やること:
1. 課題文の「近年はワインも」で始まる段落に出てくる国名を、出てくる順にすべて挙げてください。
2. 課題文のうち、「近年はワインもグローバルなビ」を含む言葉で始まり「奪われて衰退、という懸念はほとんどない。」で終わる部分を、そのまま書き写してください。

そしてワイン農家とワイン商人はいずれも富裕者であった。今でもブドウ畑を所有して有名なワインを醸造する農家は豊かで、川面にその白い姿を映している家々はどれも堂々たる佇まいである。(ついでに、ツェルよりもモーゼルのだいぶ上流でフランスの源流に近いトリア(トリール)という町の出身のカール・マルクスは、ユダヤ人の裕福なワイン商家に生まれた。)
近年はワインもグローバルなビジネスとなり、南アやチリなど南半球の品が手ごろな値段で世界中に出回っていて、この国でもそれは同様だが、ただワインに関しては欧州ではフランスにせよイタリアにせよ、またドイツでも、国産品への愛着が強い。ましてワインの産地となれば優先して地元のものを求める。だから外国産のワインに市場を奪われて衰退、という懸念はほとんどない。
うちの亭主など、日本でもドイツの白ワインを望むので、私は三越の地下の売場で彼のために何本か買うが(もちろん倍近い値段)、亭主から言われているのはドイツ産であること、品薄であれば妥協してドイツ語圏の産ならいいということで、オーストリアのワインはOK(スイス産は高すぎて輸出不可能、日本では多分大使館・領事館でしか飲めない),アルザスも本当はドイツの領土だから(彼の弁)、まあ、いいか、となっている。これは国産米に対する日本人の執着を考えれば理解できるだろう。まして米国や欧州で産する日本酒なんか、どんなに安くても普通の日本人なら敬遠するはず。
だから値段で太刀打ちできなくて家業を縮小ということはないのだが、写真で分かる通り次第にブドウの栽培面積が減っているのは、その手入れと収穫のための人手が足りず、労働力の不足は年々ひどくなる一方だからである。

データ一覧:
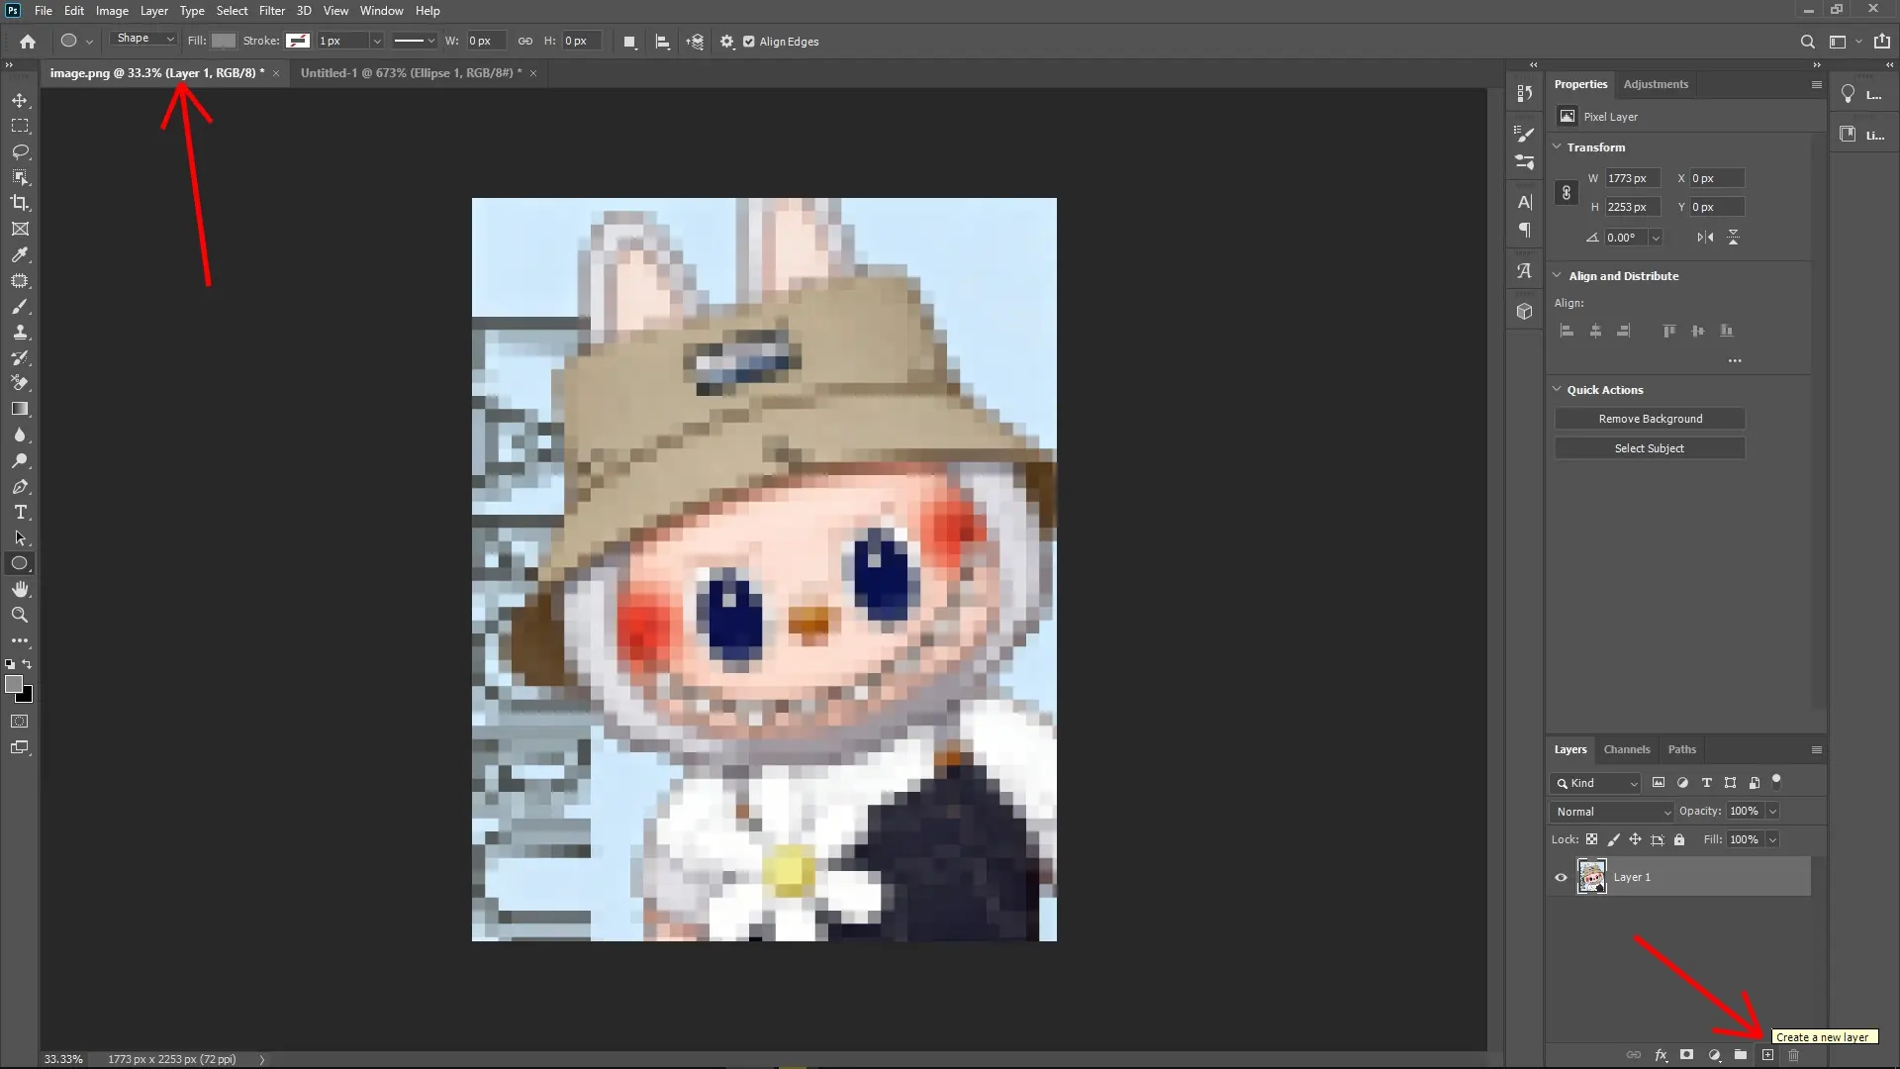Click the foreground color swatch
The width and height of the screenshot is (1900, 1069).
click(x=16, y=684)
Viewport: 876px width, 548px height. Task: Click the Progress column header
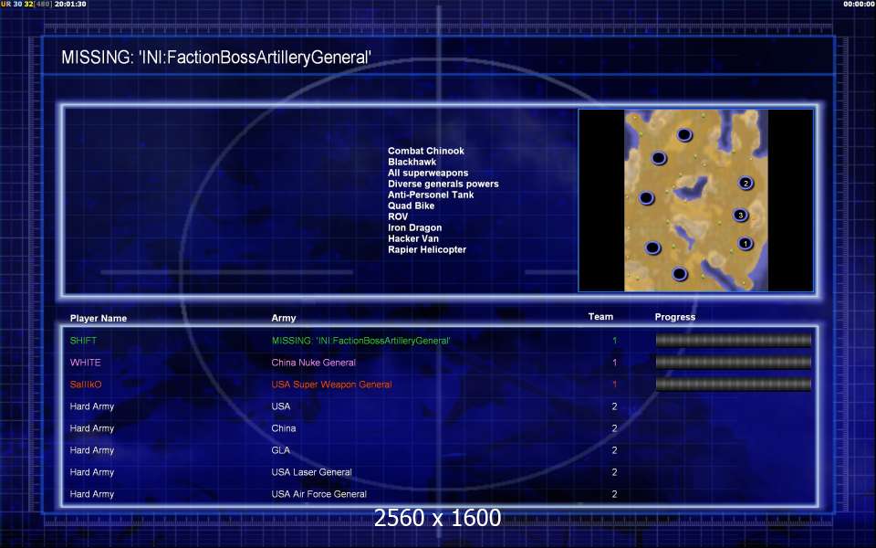coord(674,317)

正解:
1. 南ア、チリ、フランス、イタリア、ドイツ

2.
近年はワインもグローバルなビジネスとなり、南アやチリなど南半球の品が手ごろな値段で世界中に出回っていて、この国でもそれは同様だが、ただワインに関しては欧州ではフランスにせよイタリアにせよ、またドイツでも、国産品への愛着が強い。ましてワインの産地となれば優先して地元のものを求める。だから外国産のワインに市場を奪われて衰退、という懸念はほとんどない。